If you’ve spent anytime in Bend at all it should be perfectly obvious that this small city is anything but average. Sure, there are plenty of places across the country where you can tackle powdery ski slopes come winter, with golfing, hiking and biking to round things out in summer. But in Bend there’s also world-class rock climbing. And rafting. And world-class fly fishing. And boating, craft brews, crisp desert air, trail running, caving, star gazing, rock hounding, horseback riding and enough sightseeing possibilities to make your head well, spin.
Best of all, Bend changes so much seasonally that it’s almost like two different destinations between winter and summer. As if you needed an excuse to make this your year-round vacation destination. Really, there’s good reason real estate is at a premium in these parts - once you get a glimpse of what’s on offer here it’s likely you won’t want to leave Bend either.
It’s no secret that Bend’s winter draw is its proximity to Mount Bachelor, one of Oregon’s two big ski mountains. Sure, Bend is pretty dusted with snow but don’t kid yourself: it’s the slopes that suck in skiers and snowboarders by the thousands. The snow is light and dry, the vertical drop 3,365 feet and the ski season runs from November to May. There are also more than a dozen machine-groomed cross-country trails. Collectively, this makes the 22 mile drive from Bend well worth the trip.

# [Data records]
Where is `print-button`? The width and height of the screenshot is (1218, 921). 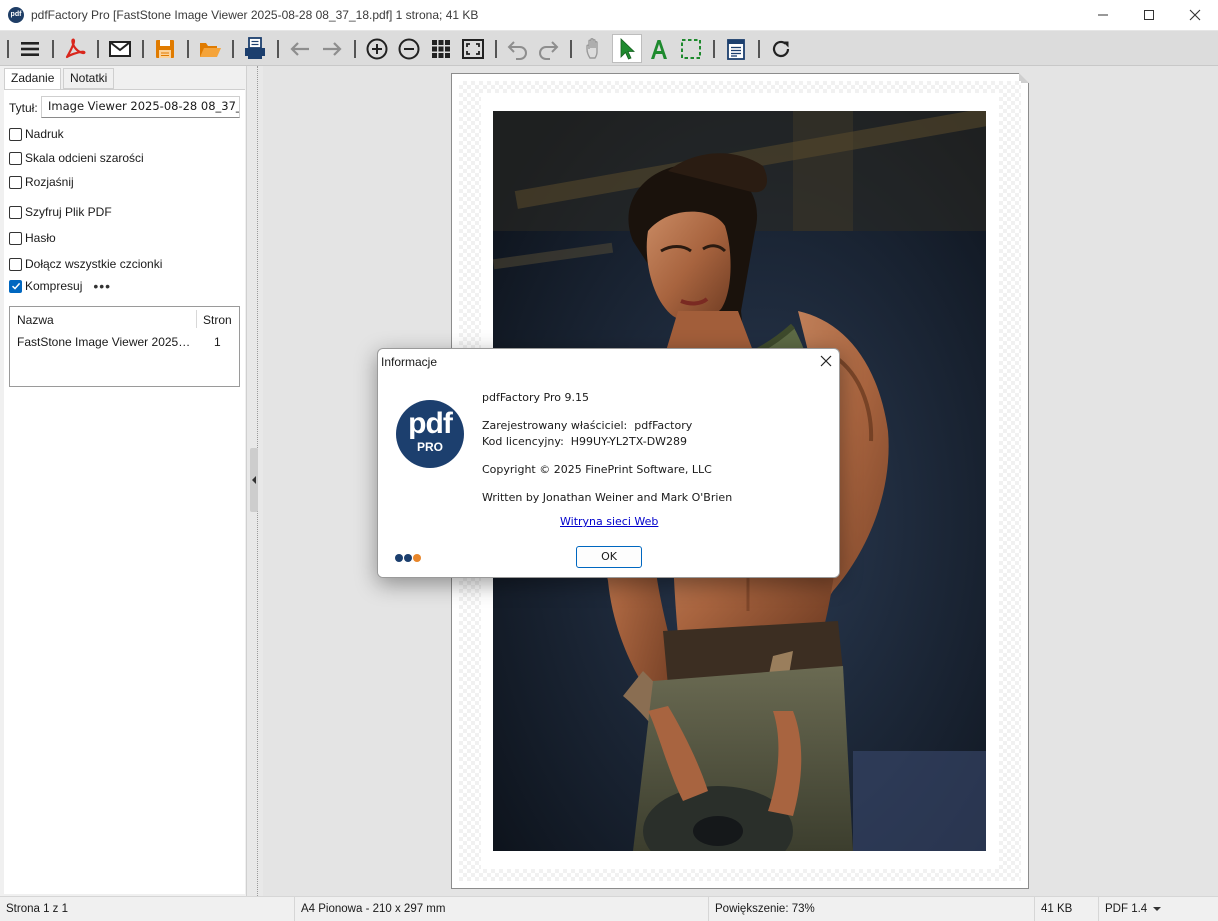
print-button is located at coordinates (255, 48).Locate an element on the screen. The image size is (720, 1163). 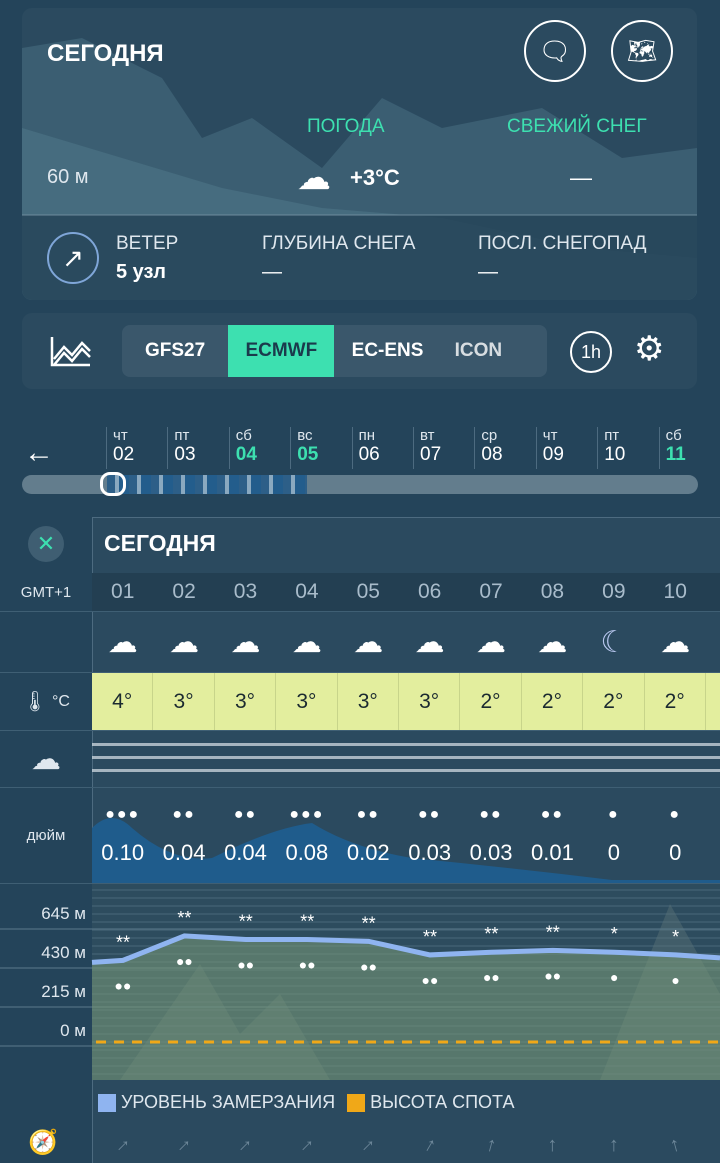
day-number: 06 is located at coordinates (369, 454). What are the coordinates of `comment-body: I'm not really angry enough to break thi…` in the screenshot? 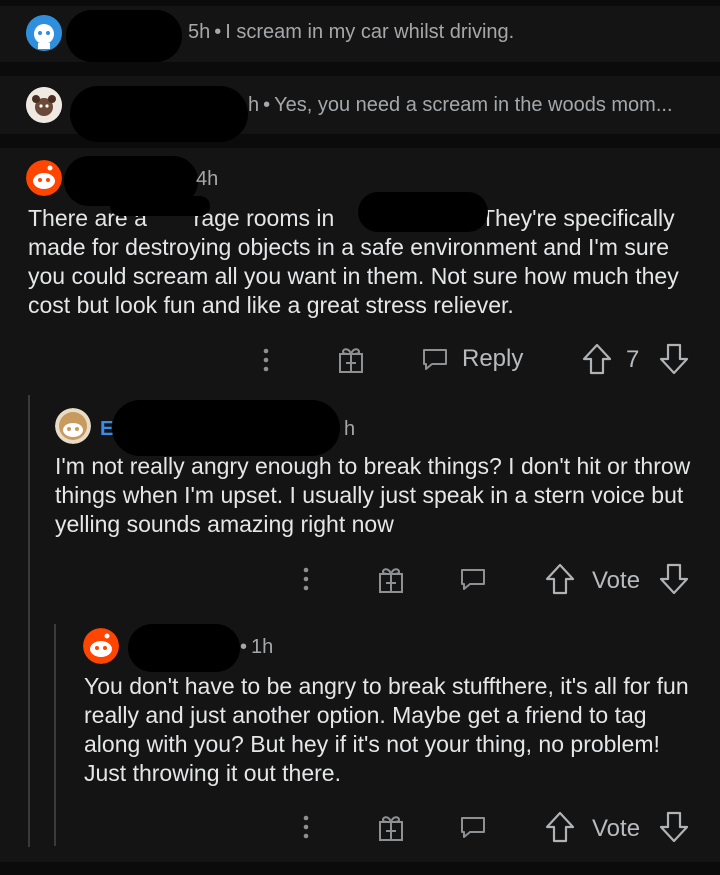 It's located at (373, 495).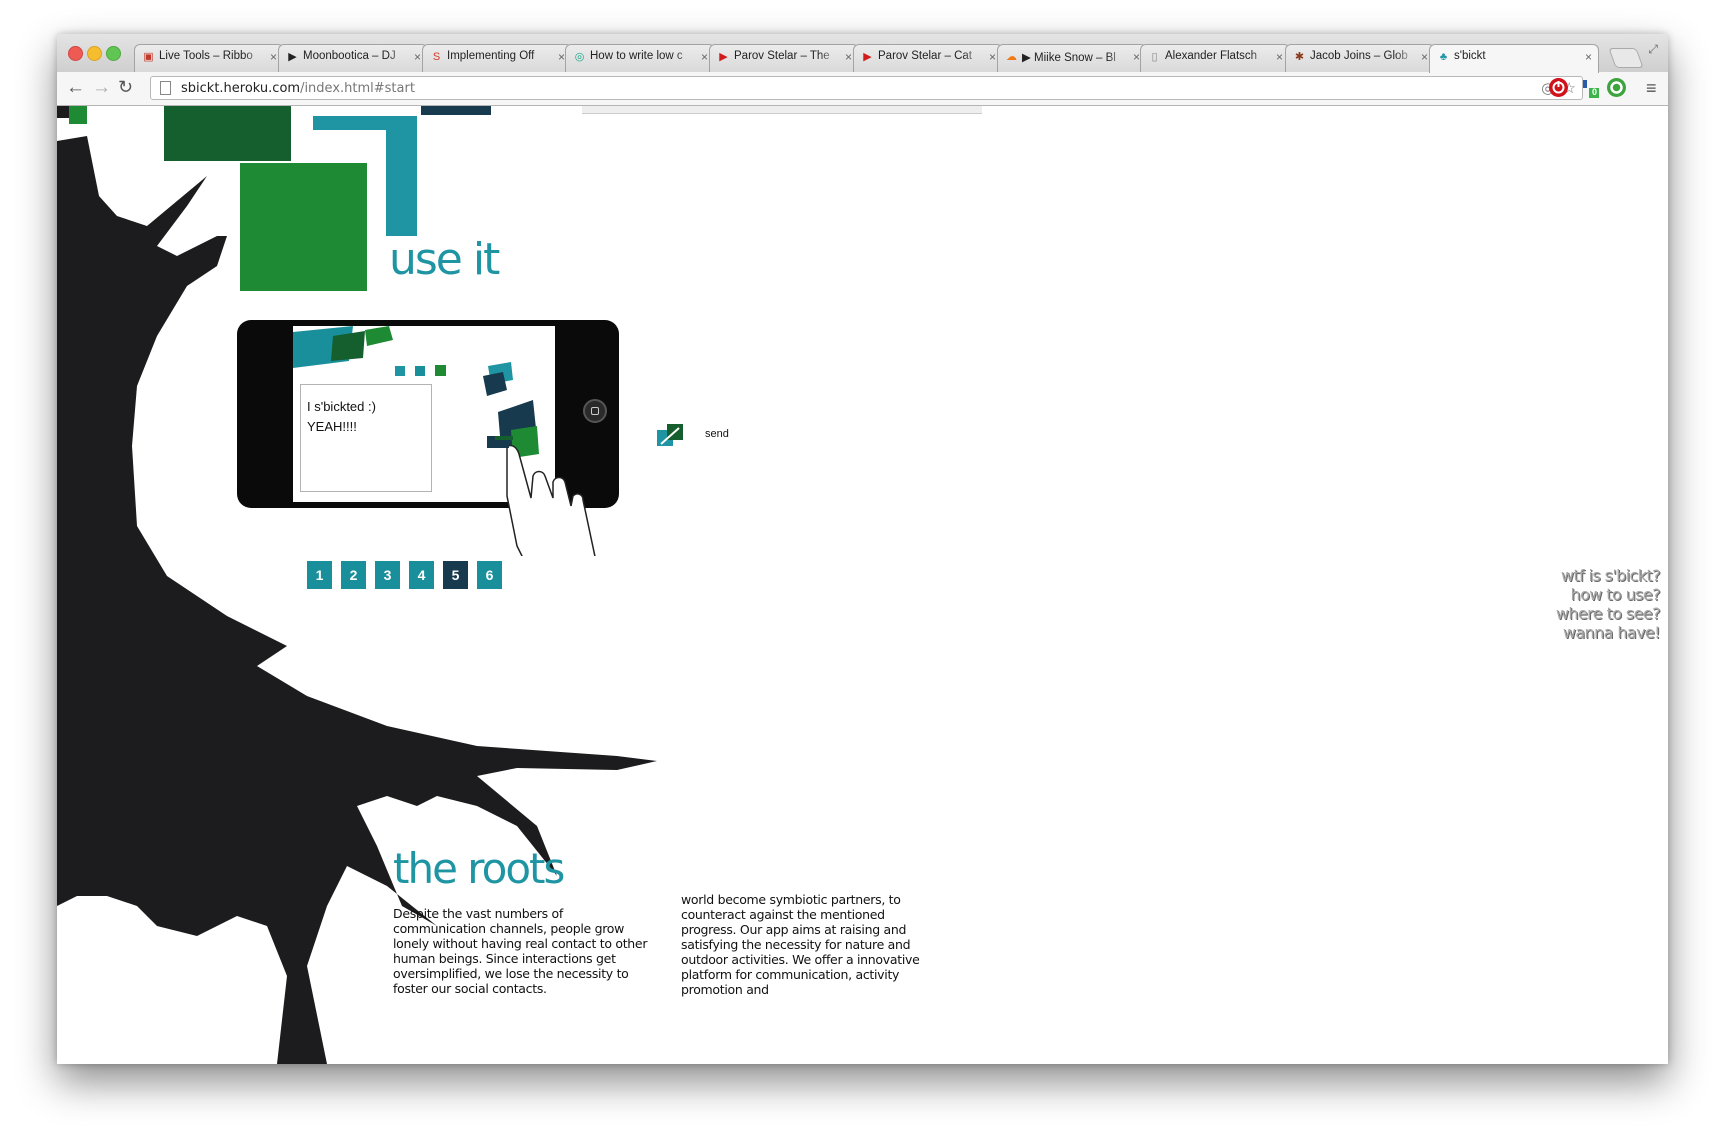 This screenshot has height=1142, width=1724. Describe the element at coordinates (490, 575) in the screenshot. I see `page-button-6: 6` at that location.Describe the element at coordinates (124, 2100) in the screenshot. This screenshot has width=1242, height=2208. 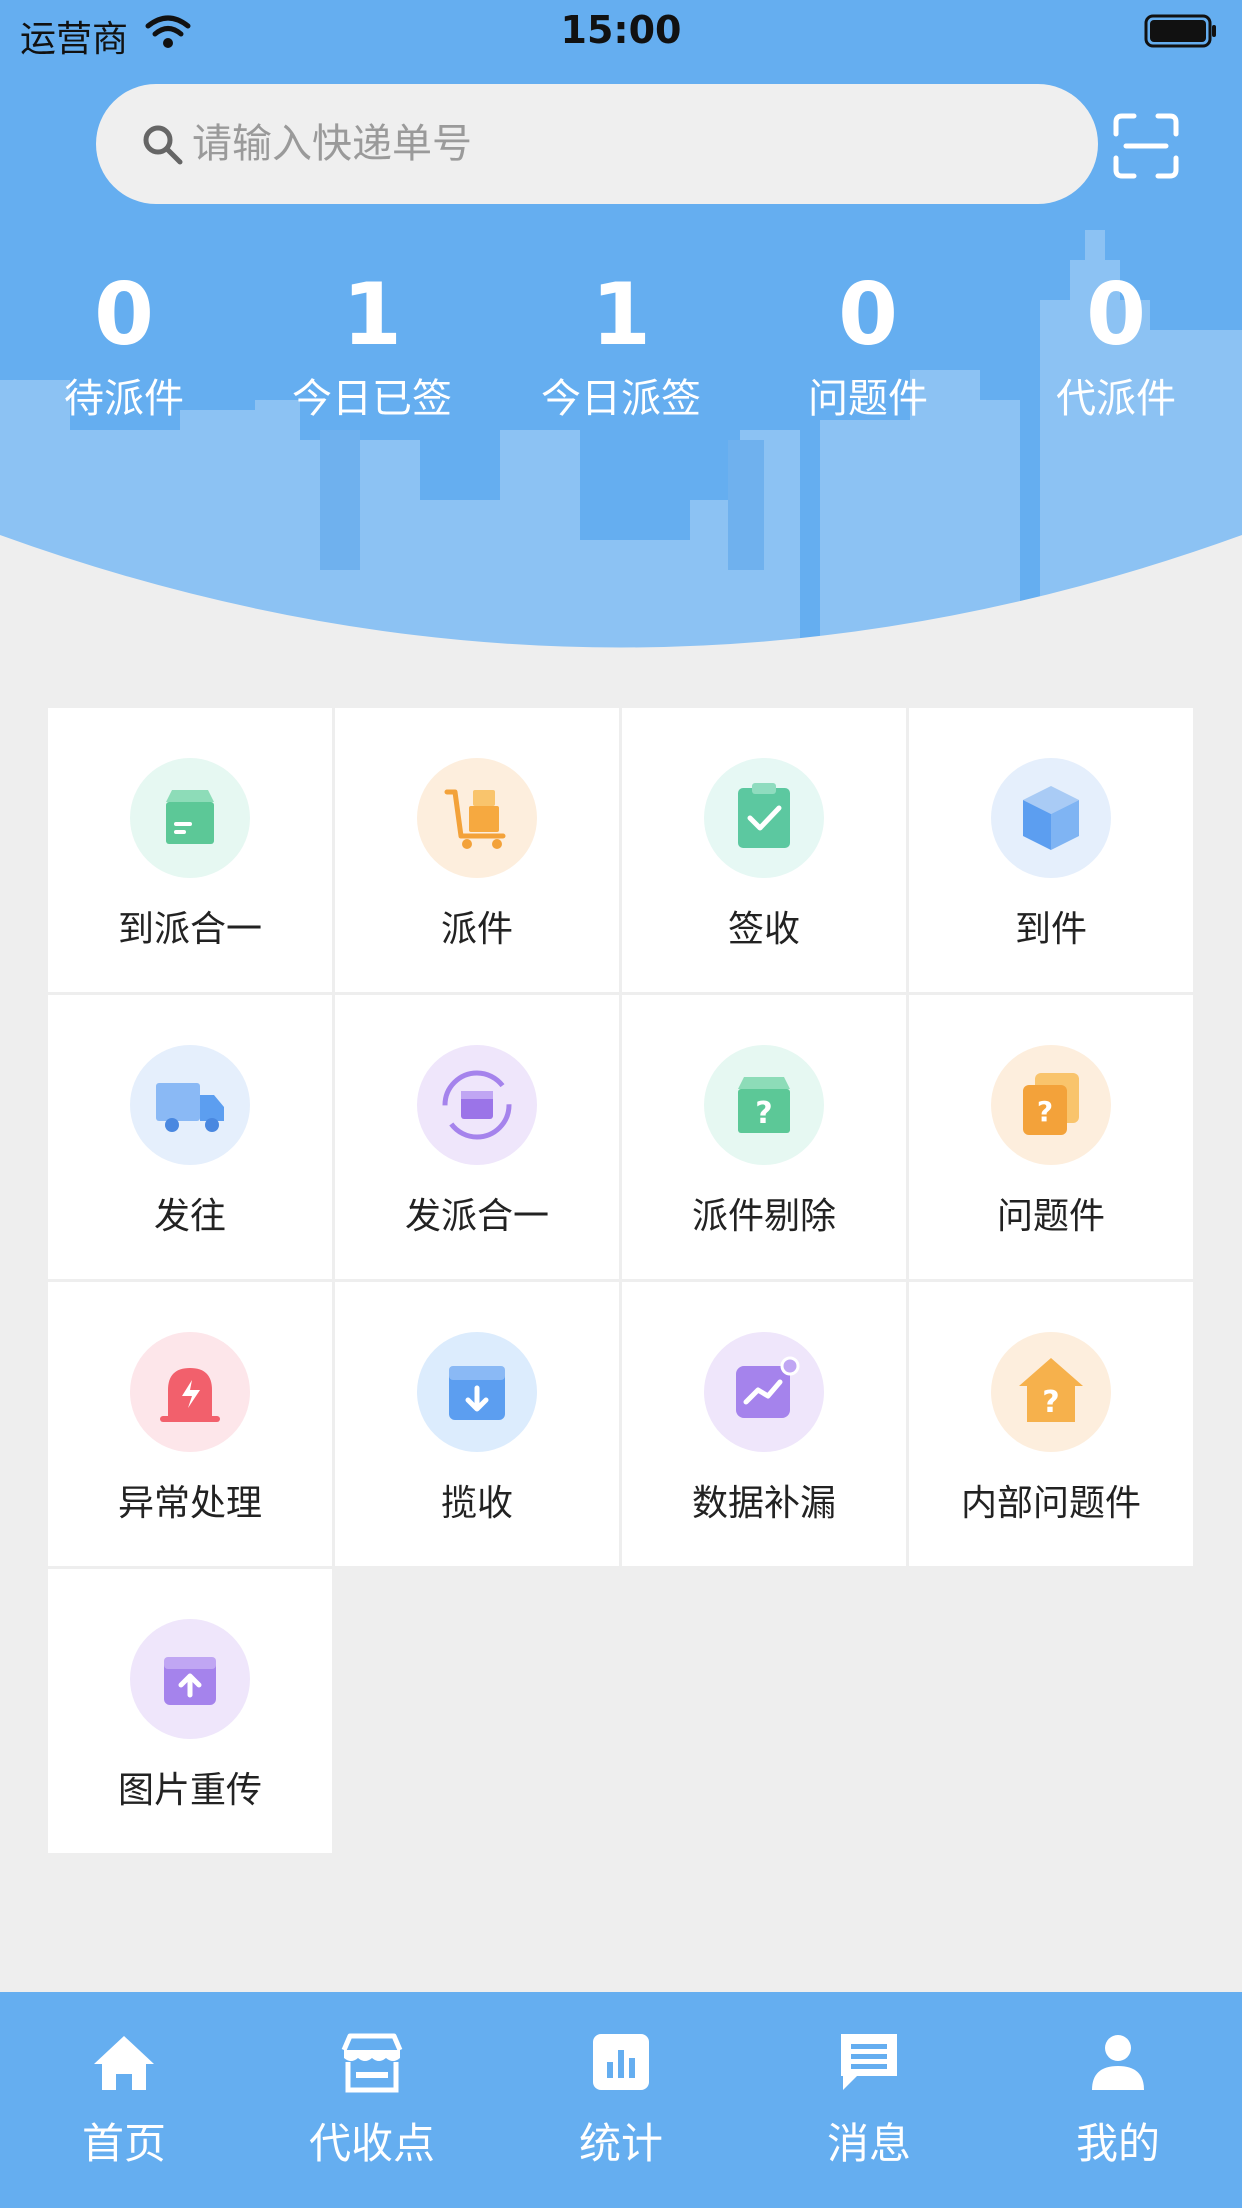
I see `tab-home: 首页` at that location.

# [Task instructions]
a - Why does the Bend text say the 22 mile drive from Bend is worth the trip? Answer in one to three sentences.
b - Write a continuation of the Bend text, starting after its last sentence.
The items have nothing to do with the Bend text.

# [Results for each task]
a - Mount Bachelor has light, dry snow, a vertical drop of 3,365 feet, and a ski season that runs from November to May. It also has more than a dozen machine-groomed cross-country trails.

b -
Any rock climber worth their chalk can tell you that for routes in Central Oregon it’s hard to better the welded tuff of Smith Rock. Part of a 651 acre state park roughly 25 minutes north of Bend, Smith Rock offers up more than 1800 mapped climbing routes. Happily for even the non-climbers, this is also a fine place to hike, camp and enjoy lofty views of the Crooked River. You’ll find dedicated climbers here in sun or snow, but the most comfortable climbing seasons are generally spring and fall.
Live out your “A River Runs Through It” fantasies at one of the nation’s top-rated fly-fishing destinations: Bend. As if you needed more convincing, there’s even a fly-fishing casting park (Orvis Old Mill Casting Course)in town where you can work on your technique. If you’ve already made the cover of “Fly Fisherman”, you’ll want to spend most of your time instead on the Deshutes or the Metolius Rivers, two world class waterways but a cast away. In addition to these angling A-list spots find plenty of local lakes, reservoirs and remote creeks.
There are more than 25 golf courses in the Bend area, including an indoor golf center for those blustery days. Which should suit most golfers to a tee. Less than 15 miles from Bend is Sunriver Resort, a noteworthy golf destination home to not one but three championship courses. Okay, so it might not be golf technically, or even in the golf family, but there also happens to be an 18-hole disc golf course in Bend, which hosts the annual Lava Launch tournament. This one closes seasonally, so plan accordingly.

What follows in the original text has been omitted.